All data is collected from BiliBili video or post comments. When someone writes a comment with "pass it on" patterns, others would often follow and leave sub-comments with the same pattern. For example,

a comment : pass it on, the uploader says he likes this girl.
    sub-comment-1: pass it on, the uploader likes to be a girl
    sub-comment-2: pass it on, the uploader likes to be a boy
    sub-comment-3: pass it on, the uploader is a girl
    ...

For each element in data/corpus.json

context:   # so that one could refer to source page 
    bvid:  # video (post) id
    uid:   # user (uploader) id
rumors:    # a list containing rumors
    [
        {
            source:  #  source of rumors, might be a comment or just a comment_id (if source has no "pass it on" pattern)
            propagations:  # list of sub-comments, spreading the source in time order
        },
        {source, propagations},
        {source, propagations},
        ...
    ]

Training Data

We also derive "data/train.samples", the training data with common format of "sentence1 \t sentence2" line by line. It contains 290,000 sentence pairs.

Task Description

We treat the task simply as typical text generation:

  • Input: a rumor
  • Output: a spread rumor

The task is similar to text paraphrasing (generating similar sentences), but this time despite similar sentence formulation, we also want a semantic shift on purpose.
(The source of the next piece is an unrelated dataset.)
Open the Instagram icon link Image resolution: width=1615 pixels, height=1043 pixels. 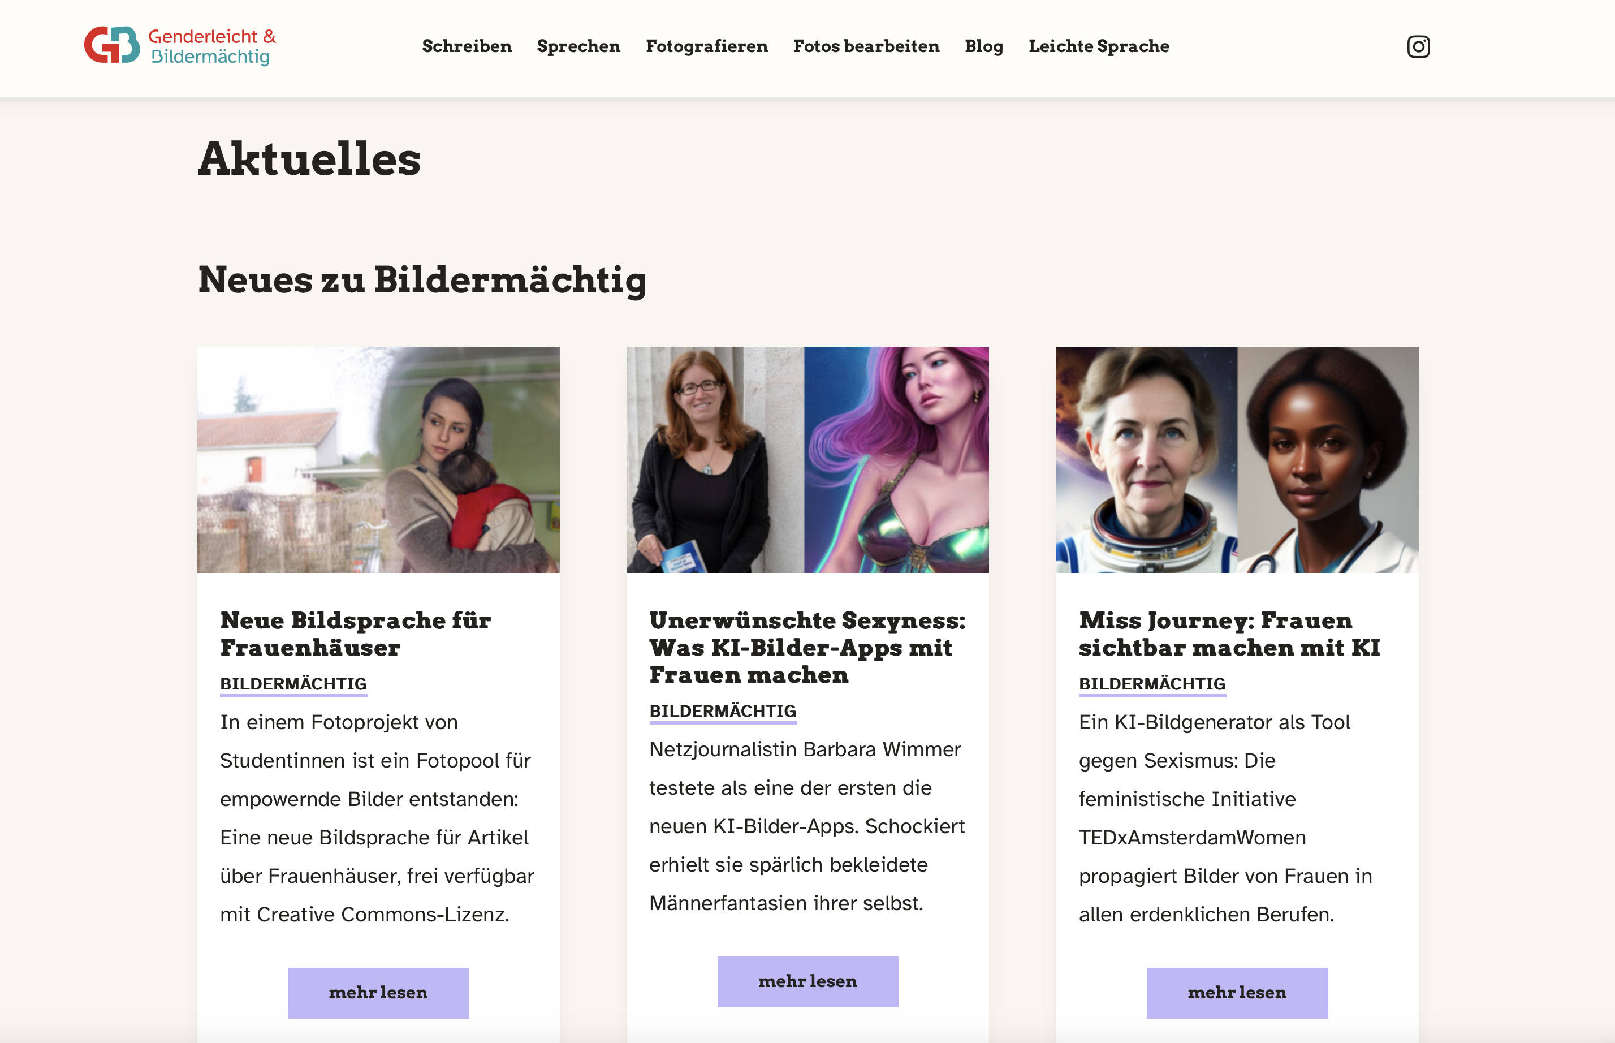click(x=1418, y=46)
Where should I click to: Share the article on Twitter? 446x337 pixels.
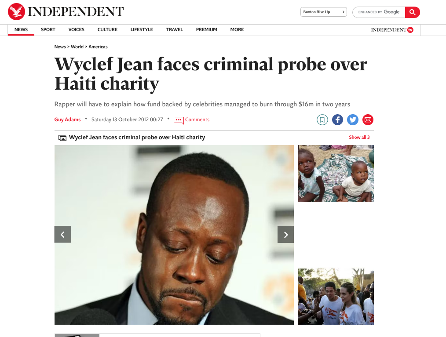(353, 120)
Besides, there's another challenge that lies in the one-to-many relationship between source and propagations.

Model Description

Architecture

We take advantage of roformer-sim pretrained generation-then-rank model as our backbone, since it's a good text paraphrasing baseline. Besides, in order to model the source-propagations one-to-many relationship as noted before, we add latent variable in a PLATO way, where a special token is prepended to input text representing a latent variable. Hence learning is slightly different as well.
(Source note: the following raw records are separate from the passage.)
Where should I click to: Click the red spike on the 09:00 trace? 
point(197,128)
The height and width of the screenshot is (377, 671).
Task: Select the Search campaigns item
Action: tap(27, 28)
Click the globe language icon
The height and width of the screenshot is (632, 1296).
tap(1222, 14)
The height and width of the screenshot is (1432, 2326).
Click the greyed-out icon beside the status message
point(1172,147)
Note: we are not 100% sure that our PLATO-like model implementation is correct [doge]

We open-source our model for public use. It's a 12-layer modified roformer model.

Google Drive

Inference

Note $your_model_path the model directory of downloaded model, then you could use command line to perform inference as follows:

python train_latent.py --do_predict --model_dir=$your_model_path --n=1 --topp=0.8 --text=any_text
Generation Cases
  • Example output for "up主喜欢小天使"
input: up主喜欢小天使
==========  predict:
传下去,up主疑似在天堂被天台感动
传下去,up喜欢天穹
传下去,up主家里有天星
传下去,天使喜欢戴眼镜的up主
传下去,up没有天堂
传下去,up叫天台来烤粉丝。
传下去,up每天早上要直播露脸
传下去,up下天生孩子
传下去,up到天台高产了
传下去,up上天堂了
传下去,up和天使吃了
传下去,楼主的那个帅小伙要穿天堂
传下去,up要cos女巫直播
传下去,天堂大up要爽了
传下去,up下天生孩子翻车了
传下去,up不是人
传下去,天天抽一个up吃8个小孩
传下去,三天之后,up主要被魅魔掏心脏了
  • Example output for "帝君喜欢吃花生米"
input:  帝君喜欢吃花生米
==========  predict:
传下去,帝君喜欢吃干净的小孩子。
传下去,帝君喜欢捆绑
传下去,帝君用生煎包吃花生米
传下去,帝君吃傻子吃腻了
传下去,喜欢帝君的来自花生米
传下去,花生米吃帝君
传下去,神像吃吃沙子
传下去,我吃帝君屁股
传下去,帝君身边有个米哈游
传下去,帝君只剩干了
传下去,仙跳墙使帝君心疼
传下去,帝君今天上了小通宵
传下去,帝君上床了
传下去,帝君没有下半身
传下去,帝君要炸百京贵妇
传下去,十个视频有了帝君
传下去,帝君会喂食尘神当生日礼物
传下去,视频下一次更新十个帝君
传下去,这个视频里有一年的课代表
  • Example output for "川建国要复辟了"
input:  川建国要复辟了
==========  predict:
传下去,川建国想要
传下去,川宝上任国君了
传下去,川宝变艾伦了
传下去,《不要传传》
传下去,川宝有天火了。
传下去,阿舅变成了川宝
传下去,川宝长大了也不会忘开
传下去,《川宝要制杖》
传下去,总之,川宝喜欢新衣服
传下去,齐格飞要斩四郎
传下去,老八要吃了川宝
传下去,川普不喜欢制杖
传下去,川团老表是孙笑川
传下去,三叔写盗墓笔记
传下去,川宝没有才浅是制杖
传下去,《川宝喜欢才浅制杖》
传下去,我要吃川宝老爷子
传下去,《我才是川宝喜欢的人》
传下去,全世界辣鸡都不用吃川宝!
传下去,有人冒充川宝想被粉丝上

Training

By default, we train for 10 epochs with batch_size=128. It's encouraged to apply pretrained checkpoint. (e.g., at line 30, checkpoint_path = "chinese_roformer-sim-char-ft_L-12_H-768_A-12")

python train_latent.py --model_dir=$your_model_dir --train=data/train.samples

Model Limits

Since it's totally a data-driven method, this model might generate weird or non-fluent sentences for unseen or out-of-domain inputs, which is quite reasonable.

By the way, any additional interesting corpus is welcomed.